HOW TO COMPLETE THIS TASK: Could you output each line of the data that follows exactly?

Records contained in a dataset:
* * * * * * *
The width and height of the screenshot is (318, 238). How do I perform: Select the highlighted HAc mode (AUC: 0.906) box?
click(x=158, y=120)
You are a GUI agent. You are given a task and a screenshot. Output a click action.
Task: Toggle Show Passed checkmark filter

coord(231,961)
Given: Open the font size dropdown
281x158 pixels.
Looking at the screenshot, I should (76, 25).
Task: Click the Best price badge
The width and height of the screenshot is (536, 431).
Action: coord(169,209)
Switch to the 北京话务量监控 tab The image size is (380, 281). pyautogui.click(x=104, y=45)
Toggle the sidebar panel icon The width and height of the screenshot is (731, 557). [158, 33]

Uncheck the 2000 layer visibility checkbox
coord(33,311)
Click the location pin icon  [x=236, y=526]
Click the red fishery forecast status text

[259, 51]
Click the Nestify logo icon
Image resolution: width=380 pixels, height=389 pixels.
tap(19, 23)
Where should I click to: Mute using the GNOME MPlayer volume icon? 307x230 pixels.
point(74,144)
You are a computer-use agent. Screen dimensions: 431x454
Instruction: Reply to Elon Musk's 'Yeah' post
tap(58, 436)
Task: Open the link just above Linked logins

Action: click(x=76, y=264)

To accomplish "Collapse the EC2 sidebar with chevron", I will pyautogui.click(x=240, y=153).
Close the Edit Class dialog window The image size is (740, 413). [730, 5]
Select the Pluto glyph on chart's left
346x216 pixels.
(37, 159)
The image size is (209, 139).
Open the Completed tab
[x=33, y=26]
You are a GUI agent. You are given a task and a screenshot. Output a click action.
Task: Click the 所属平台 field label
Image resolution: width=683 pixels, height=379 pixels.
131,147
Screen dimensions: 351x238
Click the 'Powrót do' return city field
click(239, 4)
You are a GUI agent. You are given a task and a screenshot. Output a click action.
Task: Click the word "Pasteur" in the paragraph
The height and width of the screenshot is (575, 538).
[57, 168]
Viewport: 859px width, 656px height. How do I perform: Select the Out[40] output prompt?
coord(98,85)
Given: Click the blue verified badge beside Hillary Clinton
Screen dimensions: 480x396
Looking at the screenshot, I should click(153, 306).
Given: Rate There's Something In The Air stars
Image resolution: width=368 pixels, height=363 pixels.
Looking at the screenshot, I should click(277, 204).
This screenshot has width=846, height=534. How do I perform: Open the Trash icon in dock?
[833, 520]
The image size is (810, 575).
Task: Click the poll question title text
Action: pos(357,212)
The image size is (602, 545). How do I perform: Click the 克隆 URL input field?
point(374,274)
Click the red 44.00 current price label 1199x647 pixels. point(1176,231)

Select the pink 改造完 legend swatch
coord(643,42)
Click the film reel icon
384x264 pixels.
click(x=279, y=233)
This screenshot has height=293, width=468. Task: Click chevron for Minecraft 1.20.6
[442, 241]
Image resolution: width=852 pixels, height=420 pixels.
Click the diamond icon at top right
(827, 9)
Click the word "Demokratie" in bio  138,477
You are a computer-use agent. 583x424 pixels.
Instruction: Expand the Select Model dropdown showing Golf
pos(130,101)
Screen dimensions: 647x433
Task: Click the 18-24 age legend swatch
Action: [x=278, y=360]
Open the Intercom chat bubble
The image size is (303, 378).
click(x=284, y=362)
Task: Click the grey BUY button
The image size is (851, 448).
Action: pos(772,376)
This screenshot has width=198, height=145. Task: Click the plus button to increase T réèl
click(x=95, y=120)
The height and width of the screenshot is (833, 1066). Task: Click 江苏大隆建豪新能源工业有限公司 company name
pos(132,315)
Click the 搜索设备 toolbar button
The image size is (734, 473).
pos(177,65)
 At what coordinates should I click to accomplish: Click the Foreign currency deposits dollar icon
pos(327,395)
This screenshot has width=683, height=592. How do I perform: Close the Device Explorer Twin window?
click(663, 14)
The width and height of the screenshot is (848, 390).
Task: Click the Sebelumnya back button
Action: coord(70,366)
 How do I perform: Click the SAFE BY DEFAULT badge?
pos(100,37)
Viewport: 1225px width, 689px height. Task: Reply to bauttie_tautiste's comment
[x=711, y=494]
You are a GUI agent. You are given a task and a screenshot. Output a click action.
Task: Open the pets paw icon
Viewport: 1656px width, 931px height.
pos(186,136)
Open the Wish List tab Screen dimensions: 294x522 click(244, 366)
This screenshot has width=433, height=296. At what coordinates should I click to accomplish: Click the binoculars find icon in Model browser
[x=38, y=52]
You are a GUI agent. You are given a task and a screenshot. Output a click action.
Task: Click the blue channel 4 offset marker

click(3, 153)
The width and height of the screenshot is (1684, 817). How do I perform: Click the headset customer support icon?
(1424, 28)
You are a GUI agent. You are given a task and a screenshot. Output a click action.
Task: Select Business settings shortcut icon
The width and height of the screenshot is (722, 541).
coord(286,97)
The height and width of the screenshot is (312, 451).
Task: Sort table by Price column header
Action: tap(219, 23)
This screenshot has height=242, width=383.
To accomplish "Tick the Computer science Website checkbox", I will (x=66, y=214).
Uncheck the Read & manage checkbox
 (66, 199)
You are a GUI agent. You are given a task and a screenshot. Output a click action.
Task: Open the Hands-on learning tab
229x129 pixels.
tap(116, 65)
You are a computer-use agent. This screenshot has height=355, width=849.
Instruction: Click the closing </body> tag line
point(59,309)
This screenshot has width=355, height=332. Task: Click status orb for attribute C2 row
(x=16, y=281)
* * * * * * *
EXERCISE OUTPUT:
The width and height of the screenshot is (318, 238). How do I perform: Select the highlighted HAc mode (AUC: 0.906) box?
click(x=158, y=120)
You are a GUI agent. You are given a task and a screenshot. Output a click action.
Task: Toggle Show Passed checkmark filter

coord(231,961)
Given: Open the font size dropdown
281x158 pixels.
Looking at the screenshot, I should (76, 25).
Task: Click the Best price badge
The width and height of the screenshot is (536, 431).
Action: coord(169,209)
Switch to the 北京话务量监控 tab The image size is (380, 281). pyautogui.click(x=104, y=45)
Toggle the sidebar panel icon The width and height of the screenshot is (731, 557). [158, 33]

Uncheck the 2000 layer visibility checkbox
coord(33,311)
Click the location pin icon  [x=236, y=526]
Click the red fishery forecast status text

[259, 51]
Click the Nestify logo icon
Image resolution: width=380 pixels, height=389 pixels.
tap(19, 23)
Where should I click to: Mute using the GNOME MPlayer volume icon? 307x230 pixels.
point(74,144)
You are a computer-use agent. Screen dimensions: 431x454
Instruction: Reply to Elon Musk's 'Yeah' post
tap(58, 436)
Task: Open the link just above Linked logins

Action: click(x=76, y=264)

To accomplish "Collapse the EC2 sidebar with chevron", I will pyautogui.click(x=240, y=153).
Close the Edit Class dialog window The image size is (740, 413). [730, 5]
Select the Pluto glyph on chart's left
346x216 pixels.
(37, 159)
The image size is (209, 139).
Open the Completed tab
[x=33, y=26]
You are a GUI agent. You are given a task and a screenshot. Output a click action.
Task: Click the 所属平台 field label
Image resolution: width=683 pixels, height=379 pixels.
131,147
Screen dimensions: 351x238
Click the 'Powrót do' return city field
click(239, 4)
You are a GUI agent. You are given a task and a screenshot. Output a click action.
Task: Click the word "Pasteur" in the paragraph
The height and width of the screenshot is (575, 538).
[57, 168]
Viewport: 859px width, 656px height. How do I perform: Select the Out[40] output prompt?
coord(98,85)
Given: Click the blue verified badge beside Hillary Clinton
Screen dimensions: 480x396
Looking at the screenshot, I should click(153, 306).
Given: Rate There's Something In The Air stars
Image resolution: width=368 pixels, height=363 pixels.
Looking at the screenshot, I should click(277, 204).
This screenshot has width=846, height=534. How do I perform: Open the Trash icon in dock?
[833, 520]
The image size is (810, 575).
Task: Click the poll question title text
Action: pos(357,212)
The image size is (602, 545). How do I perform: Click the 克隆 URL input field?
point(374,274)
Click the red 44.00 current price label 1199x647 pixels. point(1176,231)

Select the pink 改造完 legend swatch
coord(643,42)
Click the film reel icon
384x264 pixels.
click(x=279, y=233)
This screenshot has height=293, width=468. Task: Click chevron for Minecraft 1.20.6
[442, 241]
Image resolution: width=852 pixels, height=420 pixels.
Click the diamond icon at top right
(827, 9)
Click the word "Demokratie" in bio  138,477
You are a computer-use agent. 583x424 pixels.
Instruction: Expand the Select Model dropdown showing Golf
pos(130,101)
Screen dimensions: 647x433
Task: Click the 18-24 age legend swatch
Action: [x=278, y=360]
Open the Intercom chat bubble
The image size is (303, 378).
click(x=284, y=362)
Task: Click the grey BUY button
The image size is (851, 448).
Action: pos(772,376)
This screenshot has width=198, height=145. Task: Click the plus button to increase T réèl
click(x=95, y=120)
The height and width of the screenshot is (833, 1066). Task: Click 江苏大隆建豪新能源工业有限公司 company name
pos(132,315)
Click the 搜索设备 toolbar button
The image size is (734, 473).
pos(177,65)
 At what coordinates should I click to accomplish: Click the Foreign currency deposits dollar icon
pos(327,395)
This screenshot has width=683, height=592. How do I perform: Close the Device Explorer Twin window?
click(663, 14)
The width and height of the screenshot is (848, 390).
Task: Click the Sebelumnya back button
Action: coord(70,366)
 How do I perform: Click the SAFE BY DEFAULT badge?
pos(100,37)
Viewport: 1225px width, 689px height. Task: Reply to bauttie_tautiste's comment
[x=711, y=494]
You are a GUI agent. You are given a task and a screenshot. Output a click action.
Task: Open the pets paw icon
Viewport: 1656px width, 931px height.
pos(186,136)
Open the Wish List tab Screen dimensions: 294x522 click(244, 366)
This screenshot has width=433, height=296. At what coordinates should I click to accomplish: Click the binoculars find icon in Model browser
[x=38, y=52]
You are a GUI agent. You are given a task and a screenshot. Output a click action.
Task: Click the blue channel 4 offset marker

click(3, 153)
The width and height of the screenshot is (1684, 817). How do I perform: Click the headset customer support icon?
(1424, 28)
You are a GUI agent. You are given a task and a screenshot. Output a click action.
Task: Select Business settings shortcut icon
The width and height of the screenshot is (722, 541).
coord(286,97)
The height and width of the screenshot is (312, 451).
Task: Sort table by Price column header
Action: tap(219, 23)
This screenshot has height=242, width=383.
To accomplish "Tick the Computer science Website checkbox", I will (x=66, y=214).
Uncheck the Read & manage checkbox
 (66, 199)
You are a GUI agent. You are given a task and a screenshot. Output a click action.
Task: Open the Hands-on learning tab
229x129 pixels.
tap(116, 65)
You are a computer-use agent. This screenshot has height=355, width=849.
Instruction: Click the closing </body> tag line
point(59,309)
This screenshot has width=355, height=332. Task: Click status orb for attribute C2 row
(x=16, y=281)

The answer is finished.